Description Travis Nielsen 2021-02-11 00:20:18 UTC
Description of problem (please be detailed as possible and provide log
snippests):

OCS storage capacity can currently be expanded, but not shrunk. The scenarios include:
- A device backing an OSD is failing
- A device needs to be wiped and provisioned for a purpose other than OCS
- Nodes with non-portable OSDs are being decommissioned

Today if OSDs are to be cleaned, Rook will immediately reconcile them and re-create any OSDs or their backing PVCs that may have been deleted.

The one scenario that would work today is:
- Reduce the count of the storageClassDeviceSet.

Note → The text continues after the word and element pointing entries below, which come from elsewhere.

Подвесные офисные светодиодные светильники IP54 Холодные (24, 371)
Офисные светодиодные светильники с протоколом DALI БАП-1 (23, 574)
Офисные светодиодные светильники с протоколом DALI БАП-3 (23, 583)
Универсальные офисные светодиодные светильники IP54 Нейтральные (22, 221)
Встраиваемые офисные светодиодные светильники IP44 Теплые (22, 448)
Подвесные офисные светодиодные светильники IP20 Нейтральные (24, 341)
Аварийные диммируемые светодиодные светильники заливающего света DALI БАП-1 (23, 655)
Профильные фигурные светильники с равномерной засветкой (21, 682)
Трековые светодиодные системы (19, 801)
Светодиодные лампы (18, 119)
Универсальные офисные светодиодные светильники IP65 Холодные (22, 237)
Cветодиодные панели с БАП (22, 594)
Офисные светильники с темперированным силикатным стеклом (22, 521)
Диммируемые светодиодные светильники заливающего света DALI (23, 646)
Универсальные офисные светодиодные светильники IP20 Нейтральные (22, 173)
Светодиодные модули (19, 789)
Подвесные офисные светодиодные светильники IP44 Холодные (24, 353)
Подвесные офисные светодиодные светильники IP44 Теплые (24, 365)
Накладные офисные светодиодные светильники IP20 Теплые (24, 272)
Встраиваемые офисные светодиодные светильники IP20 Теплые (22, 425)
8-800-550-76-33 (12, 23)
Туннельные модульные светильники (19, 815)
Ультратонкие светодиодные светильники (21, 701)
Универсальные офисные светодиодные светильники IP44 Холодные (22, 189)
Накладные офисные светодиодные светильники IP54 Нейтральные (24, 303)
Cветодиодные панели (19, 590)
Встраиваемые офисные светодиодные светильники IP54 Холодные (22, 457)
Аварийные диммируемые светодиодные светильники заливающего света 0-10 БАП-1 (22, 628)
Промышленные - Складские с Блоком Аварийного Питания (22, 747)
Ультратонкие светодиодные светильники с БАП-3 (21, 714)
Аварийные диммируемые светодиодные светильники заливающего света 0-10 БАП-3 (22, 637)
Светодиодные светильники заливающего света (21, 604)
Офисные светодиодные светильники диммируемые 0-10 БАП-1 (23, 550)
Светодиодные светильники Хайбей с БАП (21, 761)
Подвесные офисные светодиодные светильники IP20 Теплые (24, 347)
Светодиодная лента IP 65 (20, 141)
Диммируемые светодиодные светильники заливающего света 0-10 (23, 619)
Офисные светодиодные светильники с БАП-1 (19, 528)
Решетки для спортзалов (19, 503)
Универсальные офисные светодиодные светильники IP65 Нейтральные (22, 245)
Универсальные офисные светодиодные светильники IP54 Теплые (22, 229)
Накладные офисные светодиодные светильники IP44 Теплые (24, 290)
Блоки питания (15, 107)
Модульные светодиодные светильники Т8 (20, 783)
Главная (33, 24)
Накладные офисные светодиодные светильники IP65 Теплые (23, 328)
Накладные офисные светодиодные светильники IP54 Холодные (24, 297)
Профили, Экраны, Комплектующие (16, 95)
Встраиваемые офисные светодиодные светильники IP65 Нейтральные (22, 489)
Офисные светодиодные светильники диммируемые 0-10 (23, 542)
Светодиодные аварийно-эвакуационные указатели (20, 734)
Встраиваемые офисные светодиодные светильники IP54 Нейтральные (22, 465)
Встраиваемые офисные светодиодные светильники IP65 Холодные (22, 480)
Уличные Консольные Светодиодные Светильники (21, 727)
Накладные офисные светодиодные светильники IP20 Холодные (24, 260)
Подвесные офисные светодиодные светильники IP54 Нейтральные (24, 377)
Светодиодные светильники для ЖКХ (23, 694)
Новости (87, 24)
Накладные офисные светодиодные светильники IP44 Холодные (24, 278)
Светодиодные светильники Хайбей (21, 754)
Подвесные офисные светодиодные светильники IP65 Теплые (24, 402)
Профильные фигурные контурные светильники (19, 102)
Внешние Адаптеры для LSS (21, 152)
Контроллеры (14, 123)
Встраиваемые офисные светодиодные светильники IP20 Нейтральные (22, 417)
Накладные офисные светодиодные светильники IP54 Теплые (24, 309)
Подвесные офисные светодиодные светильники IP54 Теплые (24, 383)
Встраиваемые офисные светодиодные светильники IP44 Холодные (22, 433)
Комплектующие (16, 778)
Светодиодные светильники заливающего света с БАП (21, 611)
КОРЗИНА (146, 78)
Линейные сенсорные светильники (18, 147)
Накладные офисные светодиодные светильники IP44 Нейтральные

Rook will stop reconciling the OSD that is backed by the PVC with the highest index name.
- Remove the OSD that is backed by the PVC with the highest index.

However, this currently does not allow for any arbitrary OSD to be removed.


Does this issue impact your ability to continue to work with the product
(please explain in detail what is the user impact)?

Large clusters require the ability to do hardware deprovisioning, particularly on prem.


Is there any workaround available to the best of your knowledge?

No

Rate from 1 - 5 the complexity of the scenario you performed that caused this
bug (1 - very simple, 5 - very complex)?

3

Can this issue reproducible?

Yes

Can this issue reproduce from the UI?

No, removing OSDs is not supported from the UI


If this is a regression, please provide more details to justify this:
NA

Steps to Reproduce:
1. Install OCS
2. Reduce the count in the StorageCluster CR
3. Attempt to remove an arbitrary OSD

Actual results:

Rook will replace the OSD that was removed

Expected results:

Rook should allow for the reduced count of OSDs in the storageClassDeviceSet

Comment 1 Travis Nielsen 2021-02-11 00:26:35 UTC
This has already been fixed in the upstream v1.5 Rook release and included downstream in OCS 4.7. The upstream PR: 
https://github.com/rook/rook/pull/6982

This BZ is to raise awareness of the feature of reducing cluster size and have QE coverage. Given it is late for the 4.7 cycle, we might have it as dev or tech preview until 4.8 and allow an exception. Goldman is asking for it to be backported to 4.6 as well.

It is almost the same scenario as being able to replace an OSD, which is documented today where we have the osd-removal job that will purge the old OSD. The difference for this scenario is that we don’t want the operator to create a new OSD in its place. The only extra documentation should be to reduce the “count” of the device sets before you run the osd-removal job.

This has more implications in OCS than Rook. With the StorageCluster CR if you reduce the device set count, it would reduce the count across all the zones to effectively reduce by 3 OSDs across the cluster. Or in other words, if we’re using +3 scaling, you’d get -3 reduction and would need to remove one OSD from each zone. If you’re using +1 scaling, you would have -1 scaling to remove a single OSD.

Comment 2 Travis Nielsen 2021-02-17 22:49:39 UTC
This is already in the 4.7 builds for a few weeks, it just needs a qa_ack

Comment 9 Mudit Agarwal 2021-08-16 07:18:38 UTC
AFAIK, it is still in the same state.
Eran, can we add this as an Epic in 4.10?

Comment 13 Mudit Agarwal 2022-01-21 14:50:04 UTC
Tracked by https://issues.redhat.com/browse/RHSTOR-1934, closing the bug.
Code is already present and Jira can be used as a tracker for testing whenever we decide to test it.